AdiosDocs

Build and Deploy an AI Semantic Search Engine with Python FastAPI and Postgres pgvector

Build a personal knowledge-base search engine where users paste paragraphs and search by meaning, not just exact words.

Target searches: deploy fastapi python app, postgres vector database hosting, host ai backend no serverless, fastapi alternatives render heroku.

The Stack

  • Python with FastAPI
  • Postgres with the pgvector extension
  • Gemini API for embeddings
  • Adios runtime with secrets and managed database wiring

Why This Feels Like a Superpower

AI backends often import heavier Python libraries and initialize API clients at startup. On Adios, your FastAPI app runs as a normal long-lived service, so your backend can stay warm instead of rebuilding state on every request.

1. Build the API

Ask the Adios AI agent:

Build a FastAPI semantic search API. Add endpoints to insert documents and
search them using embeddings.
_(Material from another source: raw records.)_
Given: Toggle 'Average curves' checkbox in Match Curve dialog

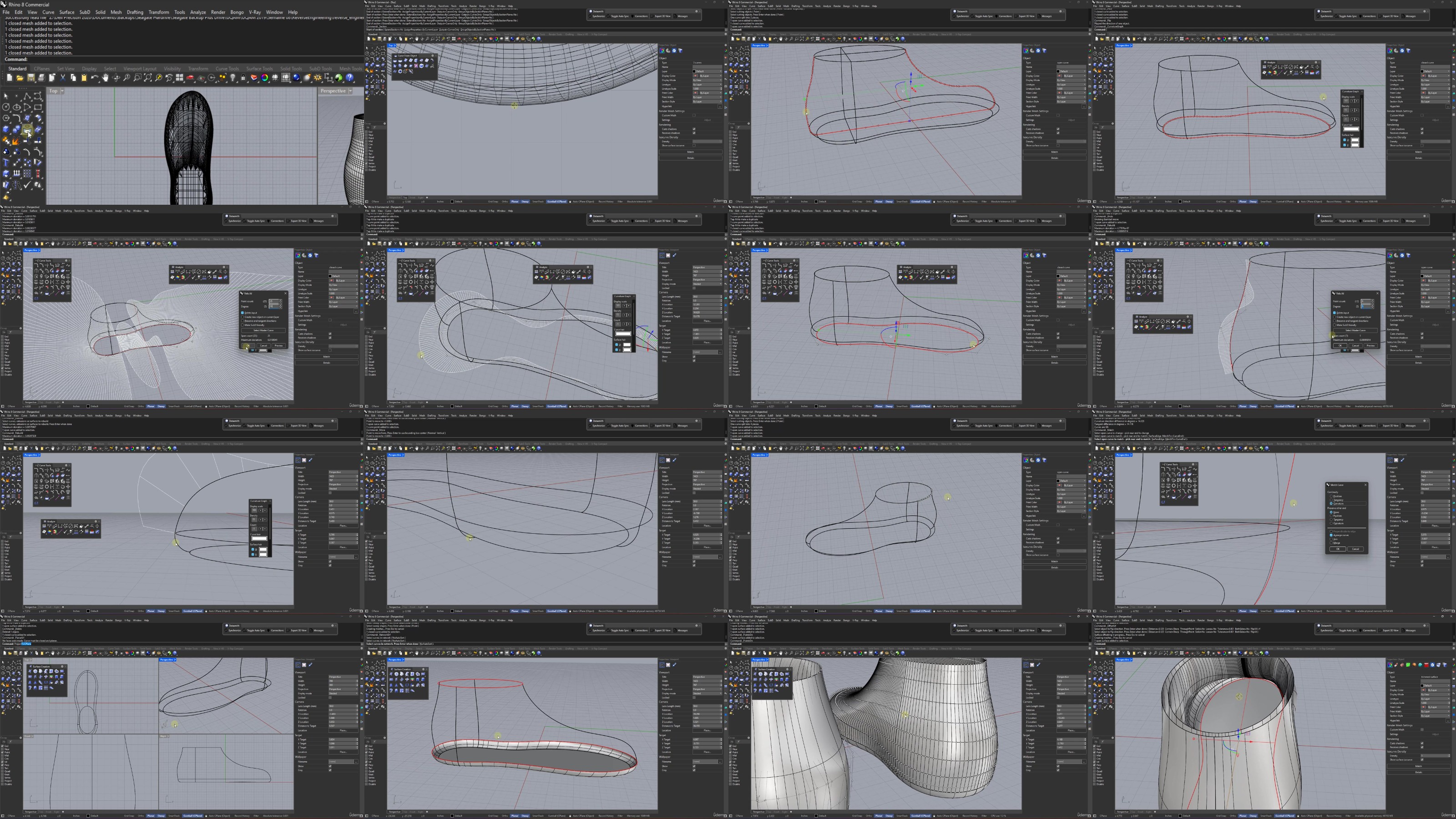Looking at the screenshot, I should 1332,535.
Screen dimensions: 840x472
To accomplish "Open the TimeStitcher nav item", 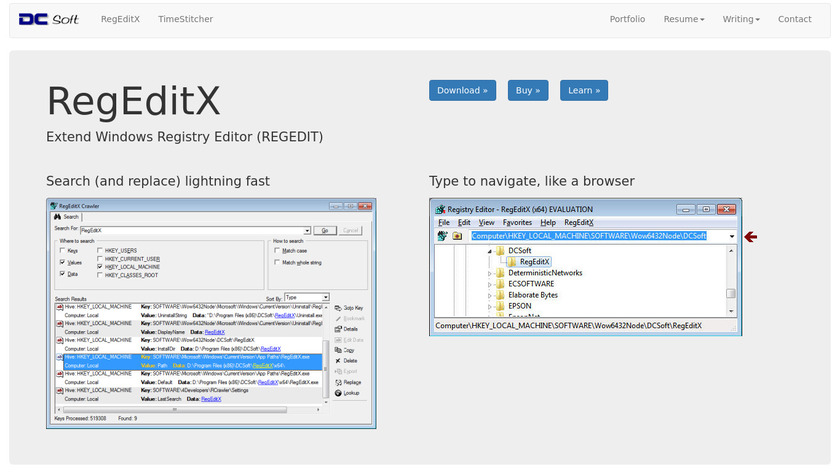I will point(185,19).
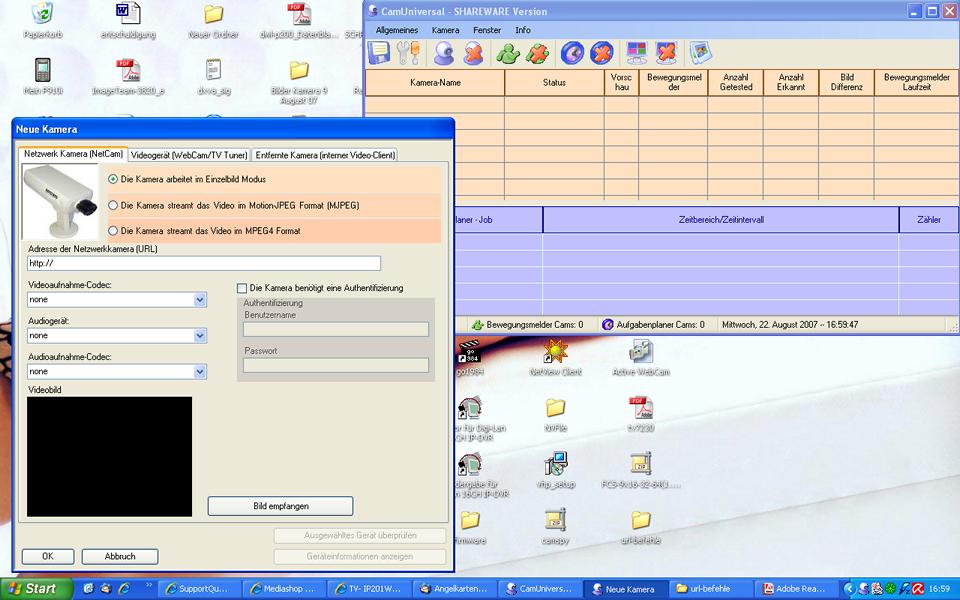This screenshot has height=600, width=960.
Task: Switch to the Videogerät (WebCam/TV Tuner) tab
Action: (x=189, y=155)

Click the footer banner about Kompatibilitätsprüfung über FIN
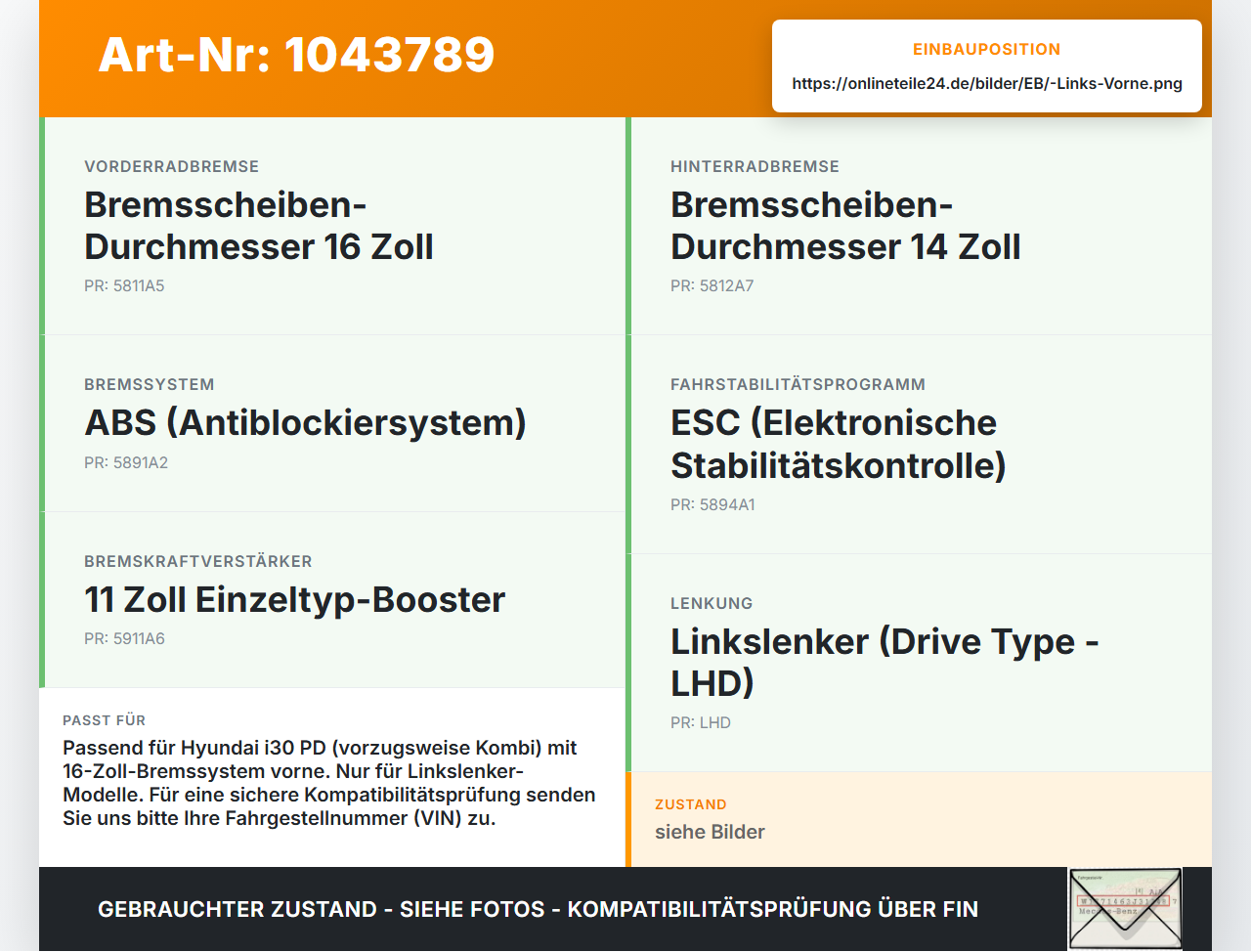click(538, 910)
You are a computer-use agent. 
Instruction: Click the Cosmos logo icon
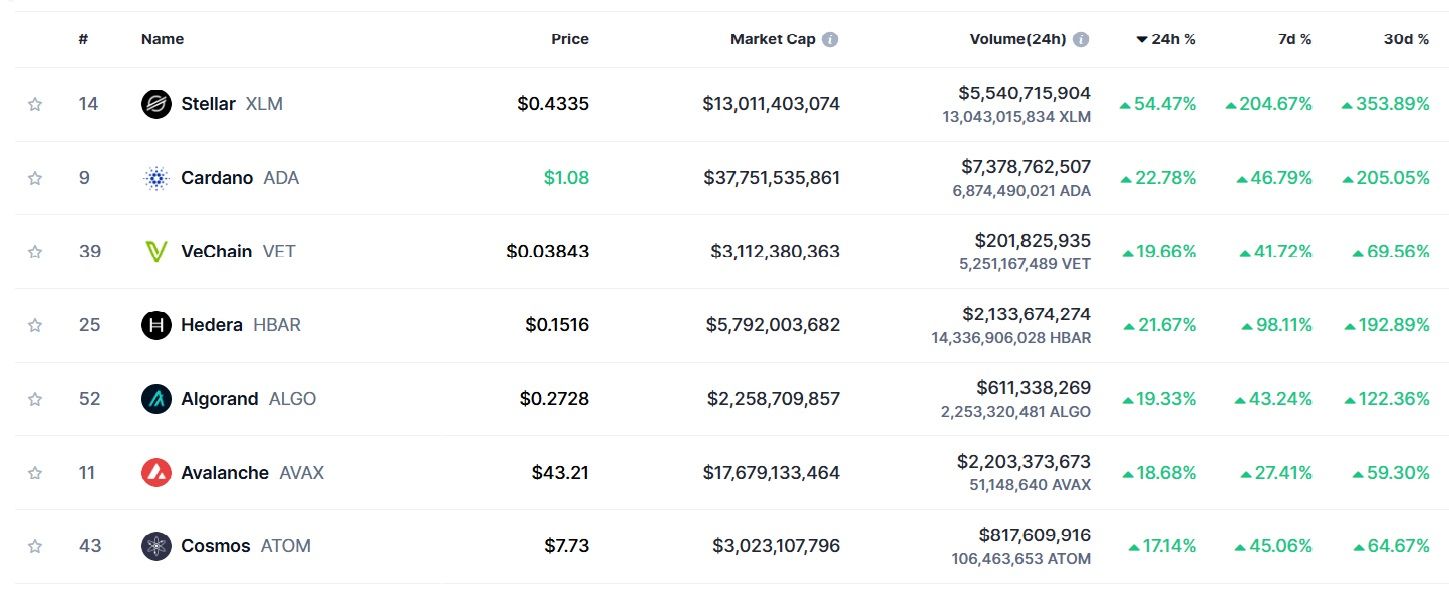click(156, 546)
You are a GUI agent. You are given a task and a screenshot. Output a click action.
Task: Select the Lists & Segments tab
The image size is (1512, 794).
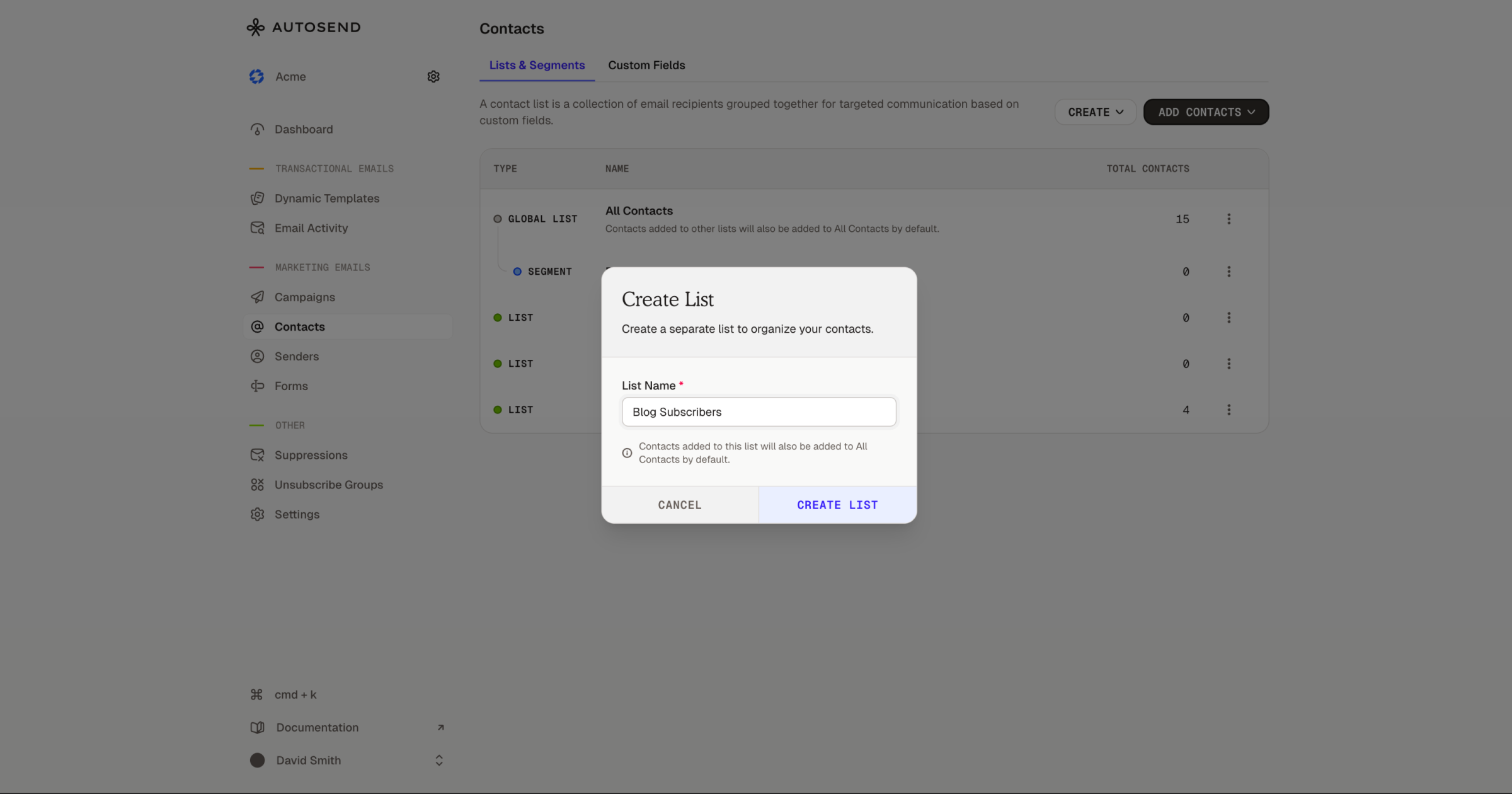tap(537, 65)
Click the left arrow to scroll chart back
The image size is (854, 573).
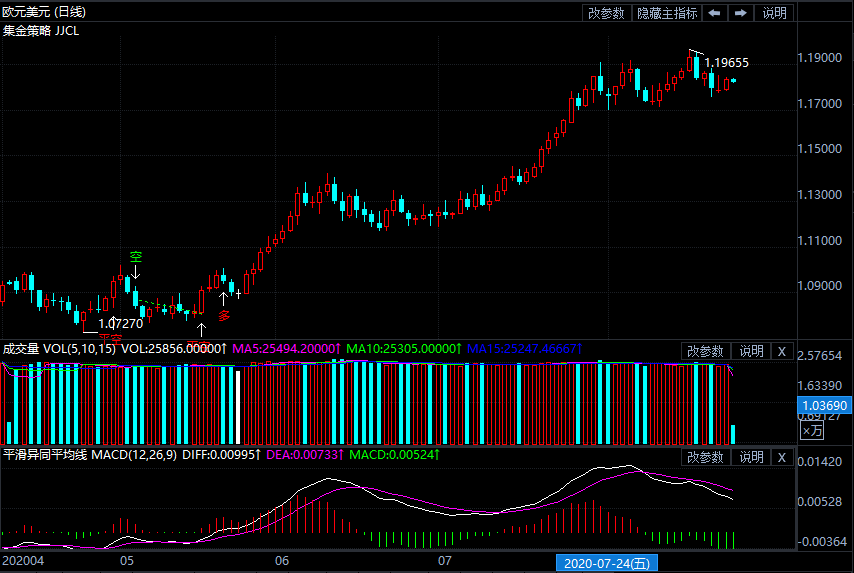(x=714, y=13)
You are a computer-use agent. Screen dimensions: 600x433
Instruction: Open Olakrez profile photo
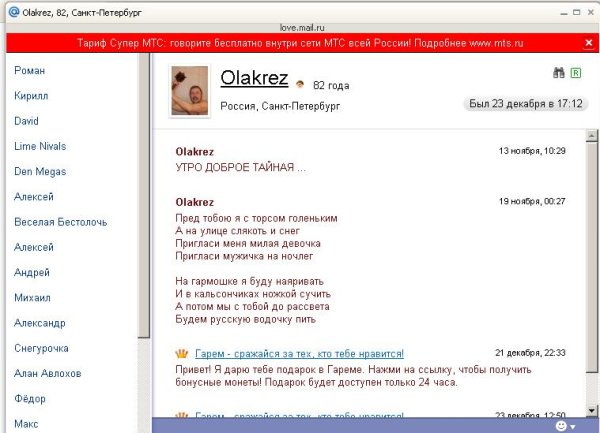(x=190, y=91)
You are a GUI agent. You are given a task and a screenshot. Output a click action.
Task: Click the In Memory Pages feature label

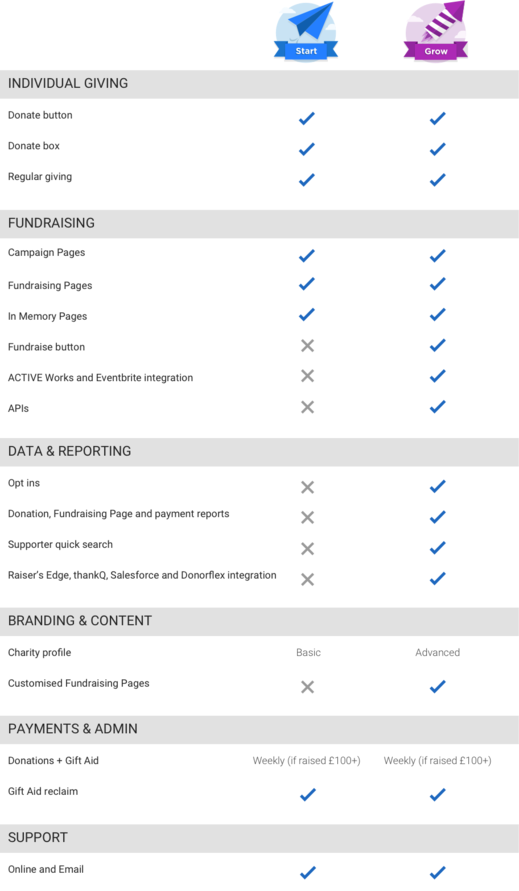point(47,317)

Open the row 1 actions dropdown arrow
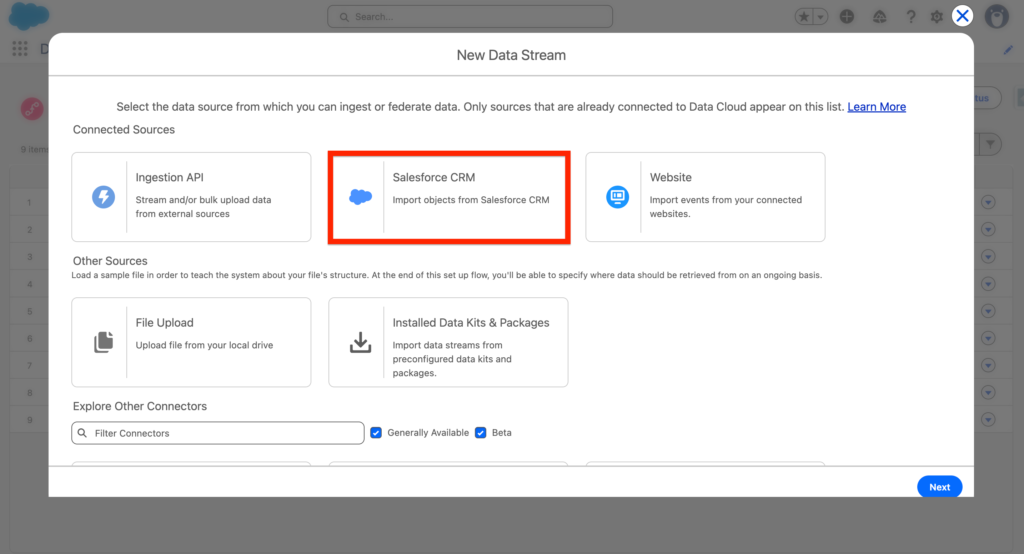(989, 203)
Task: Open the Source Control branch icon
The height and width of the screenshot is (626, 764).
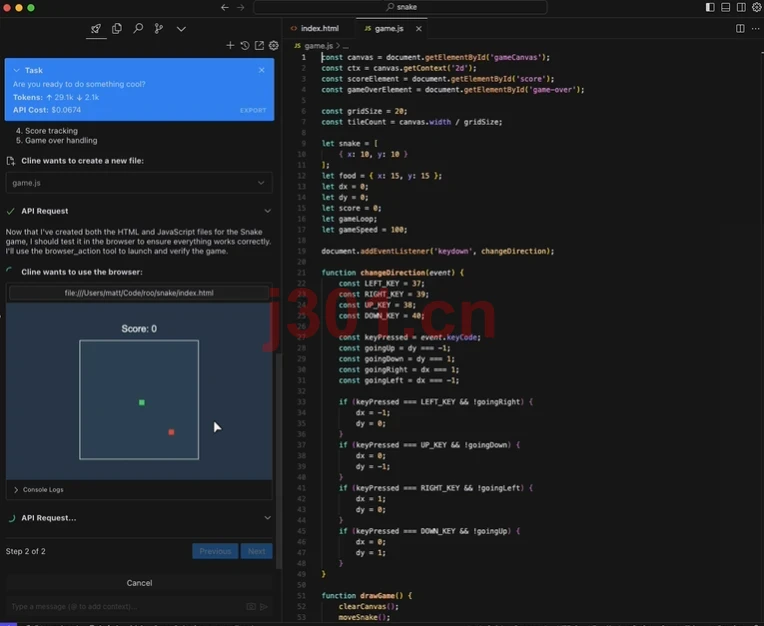Action: (x=159, y=29)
Use Gemini for embeddings, Postgres pgvector for
similarity search, and /healthz for health checks.

2. Add adios.yaml

name: semantic-search
region: de
replicas: 1

build_cmd: python -m pip install -r requirements.txt
start_cmd: python -m uvicorn app.main:app --host 0.0.0.0 --port $PORT

runtime:
  name: [email protected]
  port: 8000
  health_path: /healthz
  memory_mb: 1024

secrets:
  DATABASE_URL: secret://DATABASE_URL
  GEMINI_API_KEY: secret://GEMINI_API_KEY

requires:
  - vector-db

Create a Postgres pgvector resource named vector-db, or set DATABASE_URL manually if you already have one.

3. Deploy

adios secrets set GEMINI_API_KEY
adios up

Your app gets a generated Adios route with TLS, runtime logs, and managed database connection details without a Dockerfile or cloud console setup.